Nevertheless we do not entirely subscribe to any suggestion that state courts must act in studied ignorance of the national labor relations act. It is one thing to defer, as we do, to the expertise of the national labor relations board in those matters in which their recognized expertise has led to federal preemption of labor disputes. It is another thing to apply unrelated state statutes, taking into account the fact that a labor dispute exists or in recognition of why it exists in order to sort out unemployment benefits.
A number of states have interpreted their unemployment compensation statutes so as to classify it as a termination by the employer and not as a quit by the worker when employment is severed under the circumstances presented in the instant case. Special Products Company of Tenn. v. Jennings, 209 Tenn. 316, 353 S.W.2d 561 (1962); Jackson v. Review Board of Indiana Employ. Sec. Div., 215 N.E.2d 355 (Ind.1966); Ruberoid Co. v. California Unemployment Ins. App. Bd., 59 Cal.2d 73, 27 Cal.Rptr. 878, 378 P.2d 102 (1963); T. R. Miller Mill Company, Inc. v. Johns, 261 Ala. 615, 75 So.2d 675 (1954); cf. Sprague & Henwood, Inc. v. Unemployment Comp. B. of R., 207 Pa.Super. 112, 215 A.2d 269 (1965); Robert S. Abbott Pub. Co. v. Annunzio, 414 Ill. 559, 112 N.E.2d 101 (1953).
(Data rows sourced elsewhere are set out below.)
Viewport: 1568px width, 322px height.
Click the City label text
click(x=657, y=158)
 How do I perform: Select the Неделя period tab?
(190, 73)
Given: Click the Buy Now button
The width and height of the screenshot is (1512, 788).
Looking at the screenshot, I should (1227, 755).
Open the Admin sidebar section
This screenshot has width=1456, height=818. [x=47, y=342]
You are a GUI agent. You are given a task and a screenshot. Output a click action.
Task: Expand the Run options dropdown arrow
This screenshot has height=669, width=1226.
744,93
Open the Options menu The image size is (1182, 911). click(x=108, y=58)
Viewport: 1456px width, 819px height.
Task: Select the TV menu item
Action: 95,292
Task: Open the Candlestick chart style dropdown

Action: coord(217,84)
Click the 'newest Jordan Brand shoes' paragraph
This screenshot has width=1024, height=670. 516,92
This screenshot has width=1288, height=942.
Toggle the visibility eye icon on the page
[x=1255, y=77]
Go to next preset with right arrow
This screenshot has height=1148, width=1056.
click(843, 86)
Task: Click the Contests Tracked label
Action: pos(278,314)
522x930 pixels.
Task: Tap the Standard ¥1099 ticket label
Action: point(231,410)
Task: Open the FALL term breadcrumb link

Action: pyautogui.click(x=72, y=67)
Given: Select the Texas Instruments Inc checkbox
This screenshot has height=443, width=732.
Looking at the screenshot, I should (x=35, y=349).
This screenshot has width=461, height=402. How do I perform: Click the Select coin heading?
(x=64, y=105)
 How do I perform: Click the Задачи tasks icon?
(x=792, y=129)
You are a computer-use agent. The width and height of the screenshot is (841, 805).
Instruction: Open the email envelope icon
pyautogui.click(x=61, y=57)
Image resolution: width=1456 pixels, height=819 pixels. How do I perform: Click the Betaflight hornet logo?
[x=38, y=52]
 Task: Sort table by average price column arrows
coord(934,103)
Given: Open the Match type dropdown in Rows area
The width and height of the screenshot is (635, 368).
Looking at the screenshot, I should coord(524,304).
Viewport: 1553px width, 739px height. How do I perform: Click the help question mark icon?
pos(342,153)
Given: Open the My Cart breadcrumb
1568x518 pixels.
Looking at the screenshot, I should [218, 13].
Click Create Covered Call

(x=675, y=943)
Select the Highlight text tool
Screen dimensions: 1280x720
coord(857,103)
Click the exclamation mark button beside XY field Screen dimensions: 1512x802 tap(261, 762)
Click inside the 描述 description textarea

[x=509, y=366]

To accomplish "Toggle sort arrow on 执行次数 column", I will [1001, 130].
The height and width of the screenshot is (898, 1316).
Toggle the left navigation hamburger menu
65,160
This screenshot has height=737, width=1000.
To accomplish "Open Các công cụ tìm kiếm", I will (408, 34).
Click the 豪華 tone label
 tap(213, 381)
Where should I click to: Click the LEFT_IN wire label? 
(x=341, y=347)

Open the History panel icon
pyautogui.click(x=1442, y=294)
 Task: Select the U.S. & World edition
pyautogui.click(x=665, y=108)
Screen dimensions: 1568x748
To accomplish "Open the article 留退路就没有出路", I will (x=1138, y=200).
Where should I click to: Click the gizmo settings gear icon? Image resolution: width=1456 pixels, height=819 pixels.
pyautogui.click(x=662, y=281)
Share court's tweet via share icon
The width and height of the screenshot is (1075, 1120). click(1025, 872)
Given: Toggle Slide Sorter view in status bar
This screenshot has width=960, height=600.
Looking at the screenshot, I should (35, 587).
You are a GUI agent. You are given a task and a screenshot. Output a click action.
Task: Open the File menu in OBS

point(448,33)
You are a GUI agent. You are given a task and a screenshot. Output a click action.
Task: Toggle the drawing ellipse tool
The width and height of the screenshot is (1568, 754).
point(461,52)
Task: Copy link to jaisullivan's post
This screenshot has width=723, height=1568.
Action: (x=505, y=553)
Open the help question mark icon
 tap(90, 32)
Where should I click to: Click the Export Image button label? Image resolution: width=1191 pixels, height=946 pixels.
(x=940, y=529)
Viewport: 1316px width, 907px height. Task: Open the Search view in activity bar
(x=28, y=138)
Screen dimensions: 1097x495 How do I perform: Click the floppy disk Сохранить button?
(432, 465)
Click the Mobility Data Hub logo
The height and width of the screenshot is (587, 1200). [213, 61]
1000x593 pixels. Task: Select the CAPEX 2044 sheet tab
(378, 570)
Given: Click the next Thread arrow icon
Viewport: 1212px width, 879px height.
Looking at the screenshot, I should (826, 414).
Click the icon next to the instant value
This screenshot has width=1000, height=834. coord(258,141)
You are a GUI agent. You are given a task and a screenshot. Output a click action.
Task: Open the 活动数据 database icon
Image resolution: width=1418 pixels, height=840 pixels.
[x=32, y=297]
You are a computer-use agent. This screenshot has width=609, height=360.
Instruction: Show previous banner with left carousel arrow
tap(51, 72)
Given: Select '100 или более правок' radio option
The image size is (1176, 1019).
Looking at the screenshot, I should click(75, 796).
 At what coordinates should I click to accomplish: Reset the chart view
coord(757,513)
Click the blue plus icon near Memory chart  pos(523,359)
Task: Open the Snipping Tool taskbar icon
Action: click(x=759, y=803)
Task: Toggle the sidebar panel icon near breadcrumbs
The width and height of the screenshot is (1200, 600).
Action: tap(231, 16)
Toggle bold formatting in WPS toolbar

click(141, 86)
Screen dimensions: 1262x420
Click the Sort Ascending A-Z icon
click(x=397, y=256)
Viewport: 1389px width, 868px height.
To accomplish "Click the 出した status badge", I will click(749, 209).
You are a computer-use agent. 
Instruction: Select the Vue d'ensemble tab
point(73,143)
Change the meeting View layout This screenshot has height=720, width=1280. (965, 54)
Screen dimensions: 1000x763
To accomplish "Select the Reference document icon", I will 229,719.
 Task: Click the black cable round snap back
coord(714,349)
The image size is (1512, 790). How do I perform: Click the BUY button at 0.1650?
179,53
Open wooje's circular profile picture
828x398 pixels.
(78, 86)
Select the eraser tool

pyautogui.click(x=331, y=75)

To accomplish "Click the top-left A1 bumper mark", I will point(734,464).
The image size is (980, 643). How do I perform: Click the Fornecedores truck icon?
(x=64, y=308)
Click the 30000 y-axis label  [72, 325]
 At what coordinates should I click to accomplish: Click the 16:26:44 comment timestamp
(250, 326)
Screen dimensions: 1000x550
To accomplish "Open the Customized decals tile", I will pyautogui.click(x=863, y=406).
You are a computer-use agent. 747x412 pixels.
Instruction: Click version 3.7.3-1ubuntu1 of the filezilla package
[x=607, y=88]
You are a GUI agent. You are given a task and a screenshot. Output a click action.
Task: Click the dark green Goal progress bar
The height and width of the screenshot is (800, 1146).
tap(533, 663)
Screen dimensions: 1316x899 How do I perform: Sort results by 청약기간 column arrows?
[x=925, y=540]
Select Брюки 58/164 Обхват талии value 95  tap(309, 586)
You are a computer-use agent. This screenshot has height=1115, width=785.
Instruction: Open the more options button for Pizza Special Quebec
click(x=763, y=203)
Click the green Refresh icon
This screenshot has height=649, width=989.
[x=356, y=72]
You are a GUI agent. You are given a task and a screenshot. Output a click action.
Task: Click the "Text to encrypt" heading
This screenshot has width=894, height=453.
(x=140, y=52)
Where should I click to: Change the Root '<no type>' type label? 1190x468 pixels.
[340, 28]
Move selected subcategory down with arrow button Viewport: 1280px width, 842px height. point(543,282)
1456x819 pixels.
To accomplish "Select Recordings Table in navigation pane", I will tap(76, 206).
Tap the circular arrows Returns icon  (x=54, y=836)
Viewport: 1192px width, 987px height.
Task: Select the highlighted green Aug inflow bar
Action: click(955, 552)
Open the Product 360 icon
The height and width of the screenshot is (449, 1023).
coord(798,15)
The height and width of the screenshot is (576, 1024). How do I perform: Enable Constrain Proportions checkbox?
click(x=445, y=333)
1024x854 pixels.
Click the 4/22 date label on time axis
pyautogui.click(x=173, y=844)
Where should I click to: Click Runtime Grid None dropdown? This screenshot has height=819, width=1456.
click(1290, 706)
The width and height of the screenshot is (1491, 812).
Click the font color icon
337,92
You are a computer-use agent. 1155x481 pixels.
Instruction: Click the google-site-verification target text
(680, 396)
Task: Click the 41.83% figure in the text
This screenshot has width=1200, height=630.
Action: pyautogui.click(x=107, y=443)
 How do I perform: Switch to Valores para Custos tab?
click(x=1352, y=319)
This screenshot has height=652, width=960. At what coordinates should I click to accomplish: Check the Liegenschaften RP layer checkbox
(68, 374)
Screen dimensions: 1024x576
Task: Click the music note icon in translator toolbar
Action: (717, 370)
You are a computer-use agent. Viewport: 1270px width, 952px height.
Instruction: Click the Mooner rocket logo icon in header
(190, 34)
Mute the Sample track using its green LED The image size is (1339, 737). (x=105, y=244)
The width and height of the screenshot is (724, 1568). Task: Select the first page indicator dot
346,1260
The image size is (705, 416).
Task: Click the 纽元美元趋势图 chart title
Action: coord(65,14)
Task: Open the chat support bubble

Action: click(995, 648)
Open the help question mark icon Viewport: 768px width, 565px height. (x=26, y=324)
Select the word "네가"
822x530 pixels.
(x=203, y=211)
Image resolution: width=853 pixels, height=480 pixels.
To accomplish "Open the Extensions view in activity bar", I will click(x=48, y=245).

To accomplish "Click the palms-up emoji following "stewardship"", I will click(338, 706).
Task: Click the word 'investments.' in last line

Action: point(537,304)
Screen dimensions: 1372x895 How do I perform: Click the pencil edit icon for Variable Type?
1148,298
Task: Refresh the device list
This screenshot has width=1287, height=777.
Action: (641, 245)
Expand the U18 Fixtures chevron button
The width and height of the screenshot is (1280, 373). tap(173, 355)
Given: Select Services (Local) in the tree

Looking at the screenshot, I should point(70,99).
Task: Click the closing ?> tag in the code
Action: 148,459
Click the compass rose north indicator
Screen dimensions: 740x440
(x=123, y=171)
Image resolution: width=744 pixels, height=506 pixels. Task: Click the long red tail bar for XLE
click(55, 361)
Such a view can be criticized on the basis of the argument the employer advances in its appeal: the claimants agreed not to strike and agreed to submit disputes for arbitration. Their violation of that provision, vital to the employer, took their employment outside the contract of employment and amounted to a “quit.” In answer to the employer’s argument the claimants believe the bargained contract itself was unfair and that the union did not really represent their interests. This argument leads at least toward the morass of labor disputes pre-empted by the federal government.
There is a certain logic to both positions and the question is not free from doubt. On balance however we believe the department’s basic view is the one to which we must 'subscribe. Ultimately it appears there was nothing in the act of the claimants when they went on strike which automatically terminated the employment. They did not propose their strike as an end to the employment but for other right or wrong purposes. Indeed it is well settled a strike itself does not automatically terminate the relationship. Dallas Fuel Co. v. Horne, et al, 230 Iowa 1148, 300 N.W. 303 (1941). See Annot. 63 A.L.R.3d 88, 120. The termination occurred when the claimants were replaced for refusing to come back to work. Ruberoid, supra. The employer of course believes the replacement of the striking workers was fully justified. But we cannot, on this record, find the replacement was justified unless we do so on the same basis as did the trial court: by interpreting and applying the national labor relations act. To do so would, as the department contends, launch us into the labor field, a venture not demanded by chapter 96.
We do not suggest the employer should be left without legal rights when its contract is violated. Neither do we condone contract violations. Of course an employer may under federal law file complaint of the union’s conduct to the-national labor relations board. Our consideration is limited to chapter 96 benefits.
*36We conclude the employment of all claimants was terminated by the employer and that no claimant voluntarily quit within the definition of § 96.5(1), The Code.
Reversed on the appeal of the department, affirmed on the appeal of the employer, and remanded for entry of a decree in conformance herewith.
AFFIRMED IN PART, REVERSED IN PART, AND REMANDED WITH INSTRUCTIONS.
All Justices concur except UHLEN-HOPP, J., who concurs specially.. One claimant left employment before March 16, 1976 and is not involved in this appeal.